■ TESTO DA ESAMINARE
☆ ☆ ☆ ☆ ☆
Sanità e politica, il cerotto non basta

«Sussidi di cassa malati, il piatto caldo delle discussioni sul Preventivo 2025», titolavamo un articolo di cronaca parlamentare dello scorso ottobre. Un titolo “sbagliato”, sì, ma solo di qualche mese. In quel preventivo, infatti, un po’ a sorpresa il tema dei sussidi venne appena sfiorato, tramite qualche emendamento (mai approvato). Per svariati motivi il grosso della discussione si concentrò sulla scuola e in particolare sulla pedagogia speciale. Ora, però, a qualche mese di distanza quel tema è effettivamente diventato il “piatto caldo” della politica cantonale.
Il risparmio da 10 milioni di franchi sui sussidi previsto in quel preventivo è tornato d’attualità grazie al referendum del PS e all’iniziativa del Centro, che ha fatto dietrofront sulla misura alla luce degli 80 milioni che giungeranno dalla BNS. Entrambi, in sostanza, chiedono che quel risparmio non sia più effettuato. Questa, però, non è la portata principiale del piatto. No, a esserlo sono due importanti iniziative popolari, una del PS e una della Lega, sulle quali forse andremo a votare nei prossimi mesi. A queste due, poi, nei giorni scorsi si è aggiunta una terza via di compromesso avanzata dai liberali radicali, la quale però è ancora in uno stato embrionale. Ricette molto diverse fra loro per cercare di alleggerire la fattura dei premi ai cittadini. Ci sarà sicuramente modo e tempo nei prossimi mesi di affrontarle, per sviscerarne pregi e difetti. C’è però un “non detto”, in tutto questo dibattito, che va sottolineato: nessuna di queste proposte (con una sfumatura per quella del PLR, che indirettamente permetterebbe perlomeno al Cantone di avere maggiore potere negoziale con cliniche e ospedali per pilotare domanda e offerta) va ad affrontare direttamente la radice del problema.
☆ ☆ ☆ ☆ ☆
■ CONSEGNE
1: Indica se ciascuna affermazione concorda con l'articolo sui sussidi di cassa malati, rispondendo sì o no e citando alla lettera le parole decisive: (a) nel Preventivo 2025 il tema dei sussidi occupò la maggior parte della discussione; (b) il risparmio previsto sui sussidi ammontava a 10 milioni di franchi; (c) la proposta dei liberali radicali è già definita nei dettagli.
2: Prosegui l'articolo sui sussidi di cassa malati, partendo dopo la sua ultima frase.

■ DATI FORNITI
☆ ☆ ☆ ☆ ☆
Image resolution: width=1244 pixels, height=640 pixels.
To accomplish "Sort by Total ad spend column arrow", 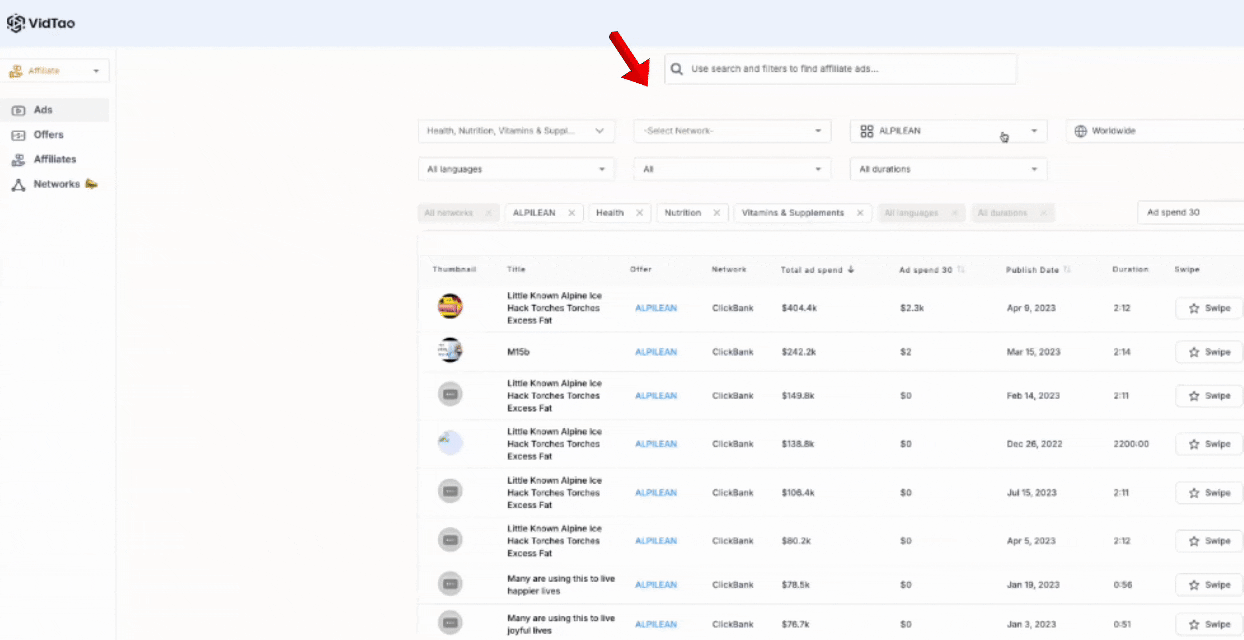I will click(851, 269).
☆ ☆ ☆ ☆ ☆
■ RISPOSTE ATTESE
1:
(a) No: «In quel preventivo, infatti, un po’ a sorpresa il tema dei sussidi venne appena sfiorato, tramite qualche emendamento (mai approvato).»
(b) Sì: «Il risparmio da 10 milioni di franchi sui sussidi previsto in quel preventivo»
(c) No: «la quale però è ancora in uno stato embrionale.»

2:
Si tratta di tre proposte che da angolature diverse trattano un problema urgente, ossia quello della fattura dei premi che per molti sta diventando insostenibile. Ma tutte chiedono di mettere un cerotto su una ferita che ormai richiederebbe un intervento chirurgico. Si chiede, detto altrimenti, che lo Stato intervenga con più sussidi (come fatto dal PS) o con più sgravi fiscali (come fatto dalla Lega) per permettere ai cittadini di pagare una fattura meno salata. Tutte mirano a contenere la fattura, ma nessuna si chiede perché quella fattura continua imperterrita a crescere. Come mai? Poiché è ben più popolare abbassare la fattura che incidere sui fattori che portano quella stessa fattura ad aumentare, ossia la spesa sanitaria che cresce di anno in anno. Mettere un cerotto è un gesto gentile, che sicuramente farà piacere ai cittadini. Dire loro che abbiamo bisogno di un intervento chirurgico significa, invece, comunicare una brutta notizia. Qual è, dunque, questa brutta notizia? Nei prossimi anni, se non vorremo continuare a vedere i premi aumentare del 10% all’anno, occorrerebbe procedere alla chiusura di reparti (o perlomeno a una loro concentrazione). Per non parlare del settore ambulatoriale, dei farmaci e così via. In estrema sintesi: l’offerta sanitaria come la conosciamo oggi non è più sostenibile. E bisognerà in qualche modo ridurla.
Ovviamente ai partiti (è anche difficile dargli torto) vien più facile consigliare ai cittadini di mettersi un “cerotto” piuttosto che ammettere la necessità di una dolorosa cura. Si contano sulle dita di una mano i deputati che hanno fatto uscite pubbliche in tal senso. Ma fa comunque piacere notare che tra i corridoi di palazzo sempre più parlamentari (da sinistra a destra, passando dal centro) abbiano iniziato a riconoscere che occorre agire alla radice del problema. I prossimi mesi saranno sicuramente tutti assorbiti dalla lunga discussione su quale sarà il migliore cerotto da applicare. Prima o poi, però, come d’altronde farebbe un buon dottore, qualcuno dovrà comunicare al paziente la vera cura: la riduzione (o perlomeno una rimodulazione) dell’offerta sanitaria. Sarà probabilmente doloroso. Ma appare oggi inevitabile.